Com o problema do opiáceo e do abuso em ascensão, os profissionais da dor e os legisladores estão lutando por estratégias para ajudar a mitigar os riscos opiáceos. As abordagens incluem acordos de tratamento com opióides, testes de drogas na urina, programas de monitoramento de prescrição, ferramentas validadas de avaliação de risco para abuso/misuso e depressão respiratória induzida por opióides (OIRD), suporte biopsicossocial e outras estratégias.1-3 Terapias da dor não opióides devem ser consideradas e maximizadas antes de iniciar o tratamento com opióides; entretanto, em alguns casos, os opióides são a escolha ideal tanto para as síndromes da dor não cancerígenas quanto para as relacionadas ao câncer.4
Além destas estratégias para reduzir uma série de riscos associados aos opióides, a literatura profissional emprega ubiquitalmente dose diária equivalente a morfina (MEDD) e outras siglas comparáveis para atribuir riscos crescentes com base na dose diária global de opióides.1,4,5 Uma manobra que é frequentemente endossada para evitar a TDAO é a redução diária da dose de opióides medida pela MEDD.6-8 Como a potência, a afinidade entre receptores, a tolerância física e vários atributos farmacocinéticos diferem entre os opióides, o conceito de MEDD foi empregado para justificar a transição de um opióide atualmente prescrito para um ou mais “equivalentes” de opióides.9 Entretanto, a dosagem diária definida (DDD) de um opióide não exibe necessariamente os mesmos efeitos da DDD de outro opióide.
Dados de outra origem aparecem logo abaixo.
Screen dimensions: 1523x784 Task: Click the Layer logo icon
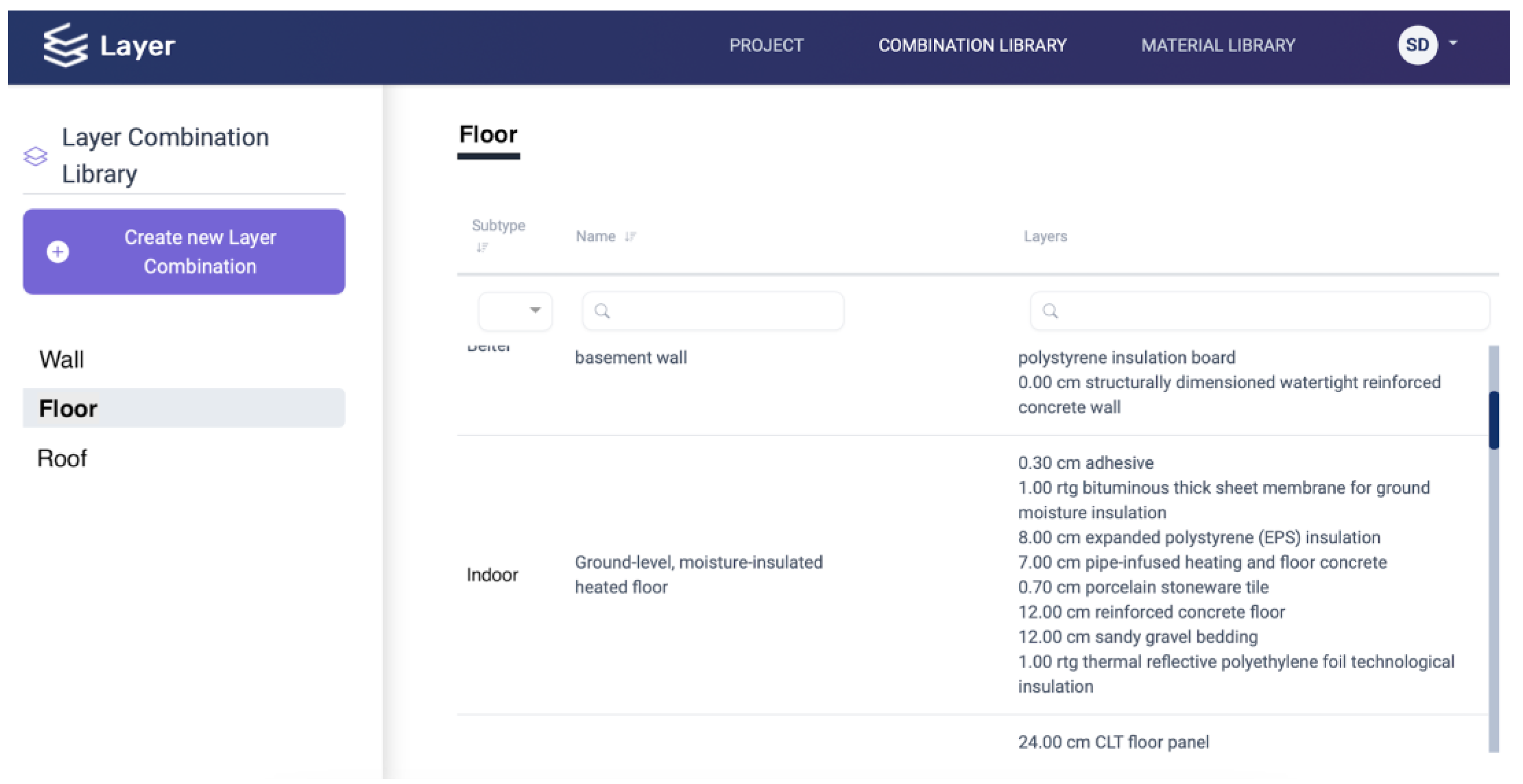coord(65,45)

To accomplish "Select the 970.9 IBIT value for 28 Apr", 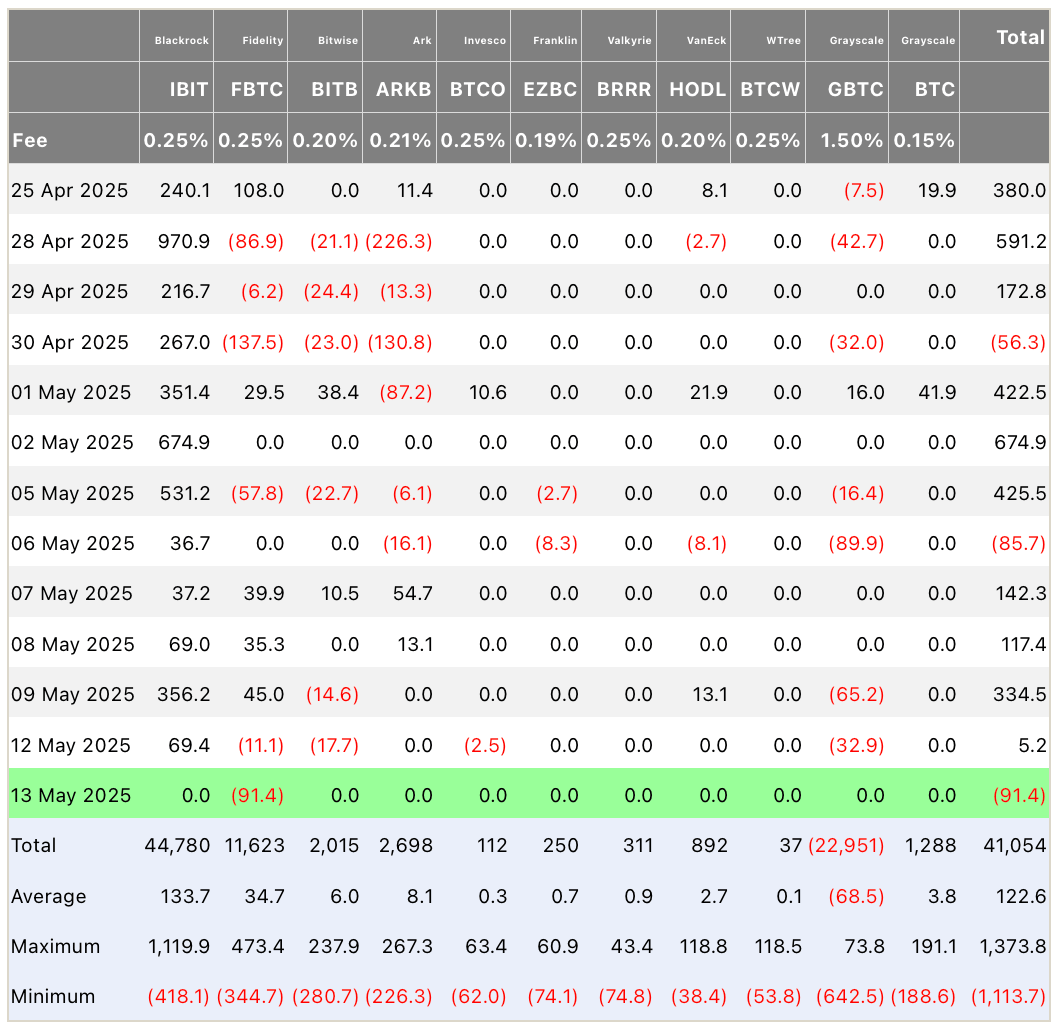I will coord(185,241).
Esta distinção cria então um problema clínico quando o consumo de opiáceos está sendo considerado. Svedsen et al,9 por exemplo, realizaram uma análise comparando o DDD e o equivalente de morfina oral (OMEQ). Deve-se notar, entretanto, que devido às variações nas calculadoras de equivalência e às numerosas fontes com estimadores de equivalência de potência diferentes, foram identificadas várias limitações ao conceito de OMEQ. Os autores excluíram completamente a metadona, devido a questões de conversão. No entanto, a metadona é incluída precipitadamente em toda a literatura como parte da MEDD, e também tem sido atribuída a um nível de risco elevado além da sua MEDD calculada.8 Svedsen et al determinaram que a gama de razões eqüianalgésicas varia dramaticamente entre certos opióides.9 Por exemplo, quando convertida em equivalentes de morfina, a conversão de fentanil variou de 68 a 150 mg, e a buprenorfina variou de 33,3 a 60 mg. Os autores demonstraram várias das preocupações com variações no uso do OMEQ, e levantaram a questão de por que o OMEQ é mesmo a conversão padrão citada pela literatura médica e clínicos.
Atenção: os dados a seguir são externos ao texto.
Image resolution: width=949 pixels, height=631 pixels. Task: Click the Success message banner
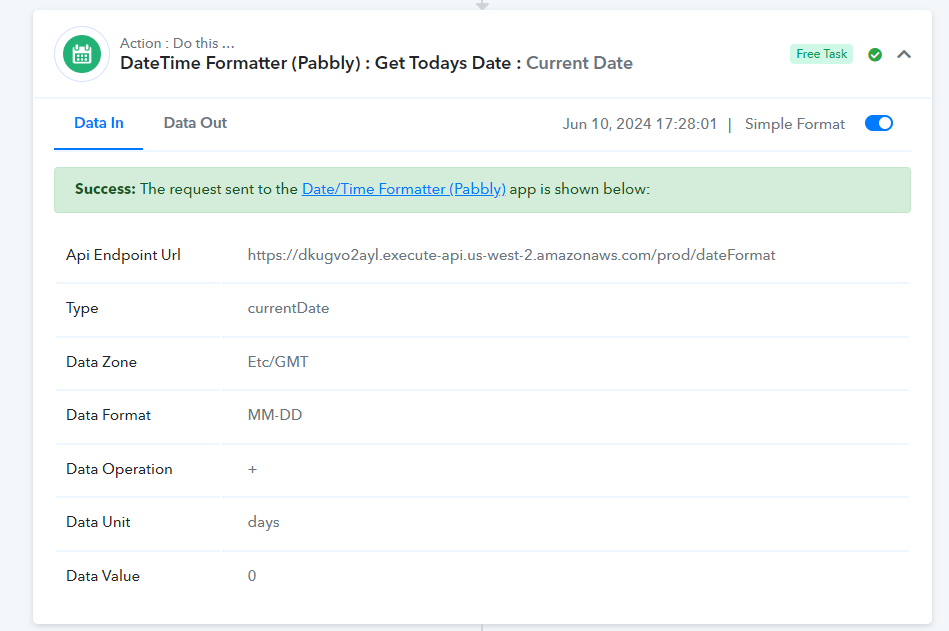(482, 190)
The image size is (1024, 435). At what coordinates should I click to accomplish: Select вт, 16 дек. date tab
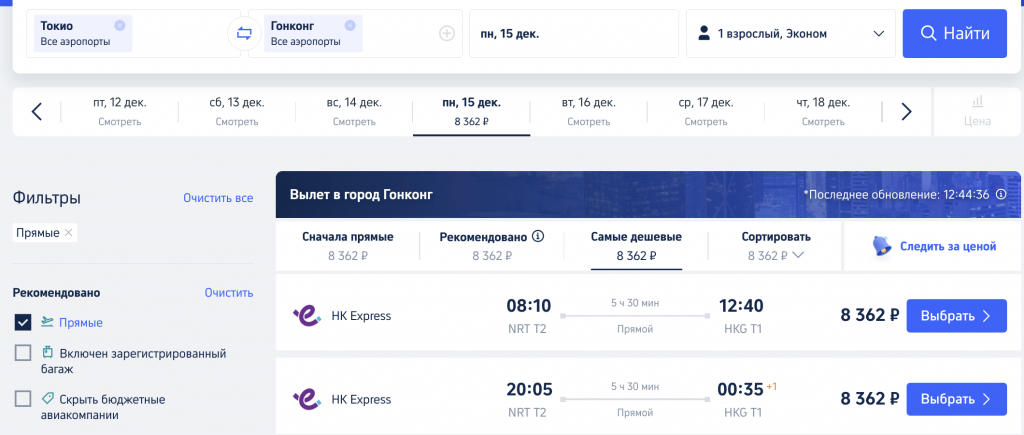tap(588, 112)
Considerando a pletora de literatura que depende da MEDD para atribuir riscos opióides e de saúde pública, bem como para estudar várias tendências de prescrição de opióides, questionamos a validade da MEDD como um parâmetro justificável no qual se pode confiar tanto. Ao fazer isso, pesquisamos a literatura para o desenvolvimento ou validade do equivalente de morfina diária usando os termos de pesquisa “dose diária equivalente de morfina (MEDD)”, “equivalente de morfina oral (OMEQ)”, “dose opióide equianalgésica”, e “equivalentes de morfina (MEQs)”.
Fontes de informação incluem Medline via PubMed, Access Medicine, CINAHL, Ovid, National Guideline Clearing House, Google, Google Scholar, Medscape, e eMedicine. A dose equivalente foi definida como uma dose na qual dois opióides (em estado estacionário) forneceram aproximadamente o mesmo alívio da dor.10 Dados escassos resultaram desta pesquisa relacionados ao conceito inicial de equivalência da morfina diária; entretanto, inúmeras publicações e estudos revelaram falhas neste padrão de medida amplamente aceito.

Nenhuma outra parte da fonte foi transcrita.